• Extrait du document:
....................
C’est auréolé de sa réputation de grand avocat pénaliste, que même l’avocat général avait saluée lors de son réquisitoire, que Me Frank Berton s’est avancé devant les jurés. Il était 11 h 45, ce vendredi, et le plaideur lillois allait démontrer que sa renommée n’est guère usurpée.
Avant lui, son confrère, Me Thomas Jourdain-Desmars, avait préparé le terrain, fustigeant l’absence de preuves matérielles, « qui font de ce dossier un dossier mystérieux ». Il le reconnaît, son client, Simon Jégou, est « un être particulier, un taiseux. Mais existe-t-il une preuve de sa culpabilité ? ». Il bat en brèche l’hypothèse d’une rupture inéluctable du couple, préfère y voir « une relation en dents de scie ». Sa passivité lors des battues ? « Il est épuisé et transi de peur à l’idée de retrouver le corps de sa compagne ». Ajoutez à cela sa toxicomanie galopante, et les enquêteurs sont, selon lui, « partis de Simon Jégou pour habiller sa culpabilité ». À ses yeux, il restait « des pistes inexplorées, des interrogations majeures ». Il aurait, selon lui, fallu approfondir la piste du copain de shoot de son client. « Vous prenez le risque de condamner un innocent ».
Me Frank Berton va plus loin. De sa voix de stentor, il bouscule les jurés : « On vous demande de condamner un homme à 25 ans sans savoir quand il a tué, où, pourquoi et comment ? Arrangez-vous avec votre conscience ! ». Où ? « On ne sait pas. Sur le lit ? Peut-être. Ça n’aurait pas saigné ? ». Quand ? « Tout ce qu’ont pu dire les légistes, au vu du corps, c’est qu’elle était décédée le 26 avril. Mais morte entre le 21 et le 22 avril ? Vous n’en savez rien ! ». Il pointe l’absence de traces d’un quelconque transport de corps dans les deux voitures du couple. « Vous êtes obligés de vous cantonner à l’hypothèse que ça ne peut être que lui ».
....................
• Contenu des données:
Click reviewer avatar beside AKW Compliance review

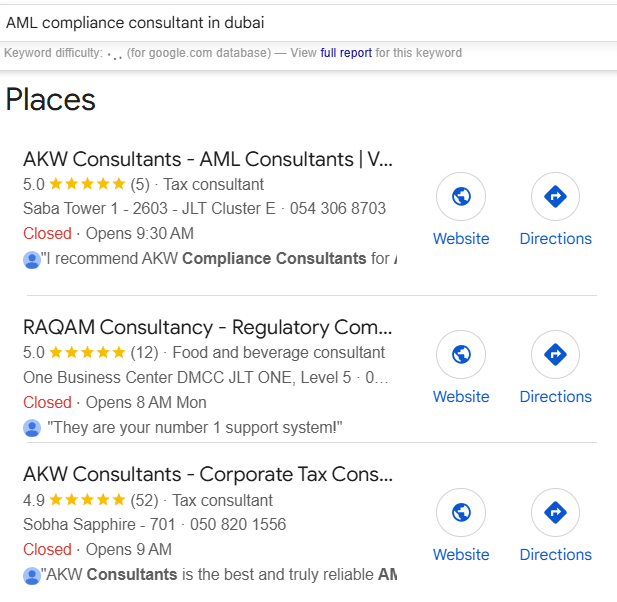pyautogui.click(x=32, y=260)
....................
• Consigne: Rendez en anglais cette phrase de l’extrait sur le procès de Simon Jégou : « Il pointe l’absence de traces d’un quelconque transport de corps dans les deux voitures du couple. »

• Réponse attendue: He points to the absence of any trace of a body having been transported in either of the couple's two cars.